Sadece LitRes`te okuyun

Kitap dosya olarak indirilemez ancak uygulamamız üzerinden veya online olarak web sitemizden okunabilir.

Kitabı oku: «Karakalpak Halk Masalları», sayfa 6

Anonim
Yazı tipi:

– Sen daha çok gençsin, senden de babayiğit nice yiğitler şartları yerine getiremeyip öldü. Sen nasıl yerine getireceksin, diye sormuş padişah.

– Şartları yerine getireceğim. Ölüme de razıyım bana şartlarınızı söyleyin, demiş Asan Genje.

– Tamam, demiş padişah. Sonra da Asan Genje’ye Birinci şartını anlatmış. Sonra da yarın gelip birinci şartı yerine getirmesi gerektiğini söylemiş.

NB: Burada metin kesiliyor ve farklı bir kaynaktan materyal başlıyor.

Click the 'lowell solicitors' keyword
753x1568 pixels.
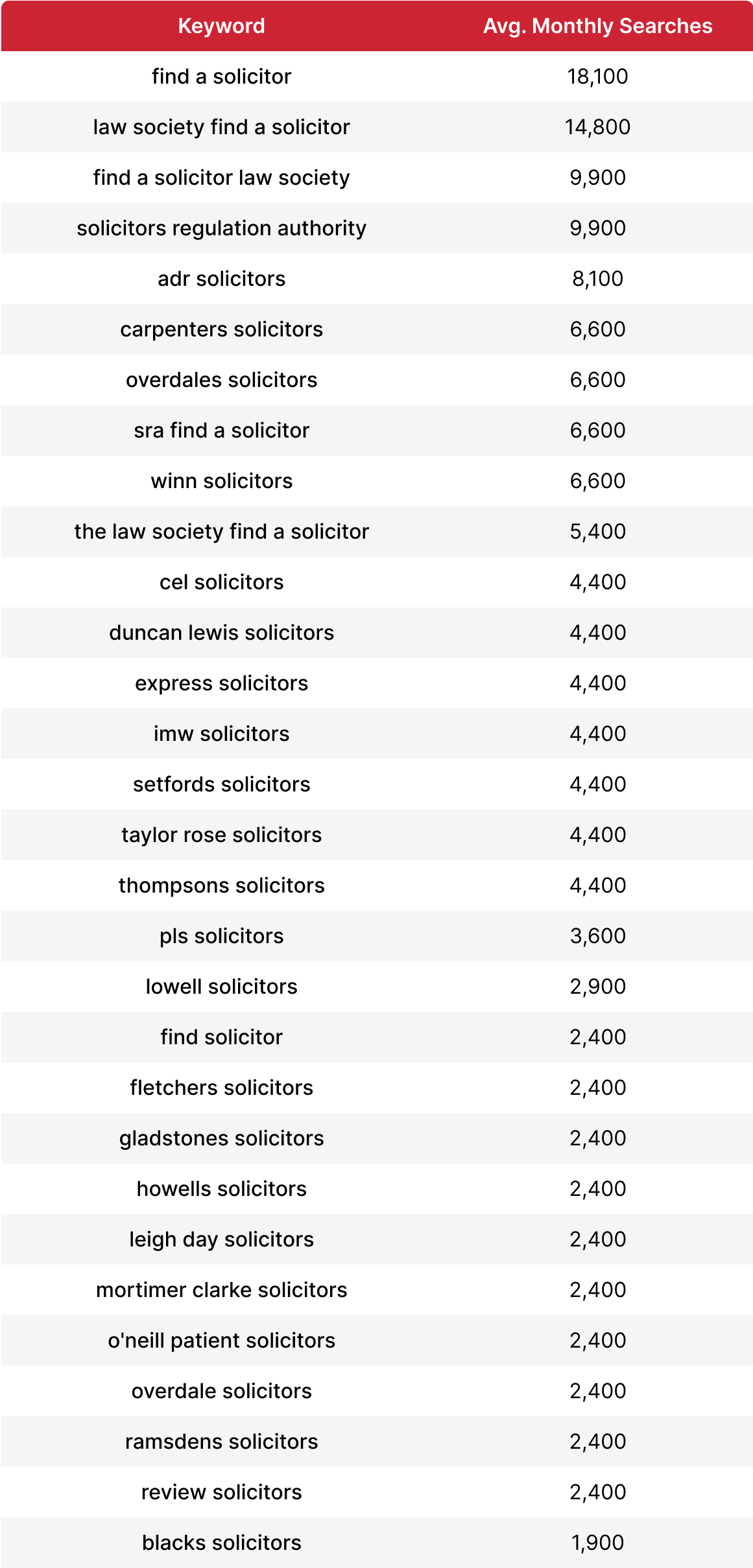pyautogui.click(x=221, y=987)
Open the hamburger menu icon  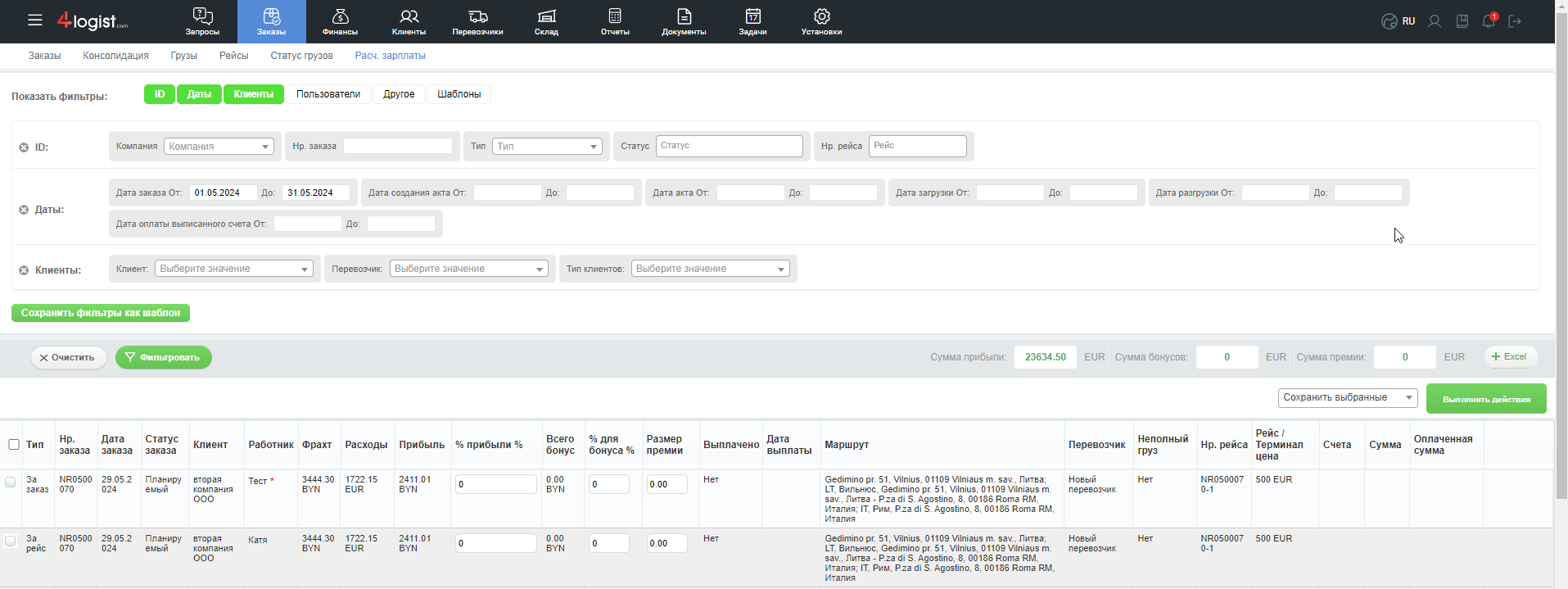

Ertesi gün şartı yerine getirmek için Asan Genje söylenen yere gelmiş. Meydan çok kalabalıkmış. Asan Genje’nin tek başına o kadar insanın arasındaymış. Padişah:

– Haydi, şartı yerine getir, demiş. Asan Genje Miskal Peri’nin söylediği gibi yapmış. Böylelikle birinci şartı yerine getirmiş. İkinci şartı üç gün sonra yerine getirmesi gerekiyormuş. Ancak, Asan Genje padişaha:

– İkinci şartı söyleyin. Yarın yerine getireceğim, demiş. Padişah:

– Şehrin dışında bomboş bir yere bir batman darı saçtıracağım. Darının sayısı belli, o darıları akşamleyin başlayıp sabaha kadar toplayacaksın. Bir batmandan bir tane bile eksik çıkarsa ölümle cezalandırılacaksın. Eğer bunu başarabilirsen, ikinci şartı yerine getirmiş olacaksın, demiş. Asan Genje evine gelmiş. Düşünürken karıncaların verdiği işareti hatırlamış. Sonra Miskal Peri’nin yanına gitmiş. İkisi oturup uzun uzun konuşmuşlar. Tan atıp sabah olduğunda Asan Genje padişahın şartını yerine getirmek için padişahın söylediği yere gitmiş.

Söylenen yere darı getirilmiş. Asan Genje’nin gözünün önünde ölçülmüş ve sayılmış. Sonra boş bir yere darıyı saçmışlar. Padişah ve adamları gitmiş. Gün batıp karanlık çökmüş. Asan Genje karıncanın işaret için verdiği şeyi yakmış. Bir anda her yer karıncayla dolmuş. Karıncaların padişahına yapmaları gerekeni anlatıp iki saatte karıncaların şartı yerine getirsin, demiş.

Karıncaların padişahı şartı yerine getirmeleri için karıncalara emir vermiş. Karıncalar aradan bir saat geçmeden darıları toplamışlar. Darıları tartmışlar ve saymışlar. Saydıklarında bir darı eksik çıkmış. Bütün karıncalar o bir darıyı aramışlar ama bulamamışlar. Karıncaların padişahı karıncaların hepsini toplamış. Bir karınca ortada yokmuş. O karıncayı aramaya başlamışlar. Kayıp karıncayı bulmuşlar. O karıncanın ayağına taş düşmüş, ayağı aksadığı için darısı ağzında geç kalmış.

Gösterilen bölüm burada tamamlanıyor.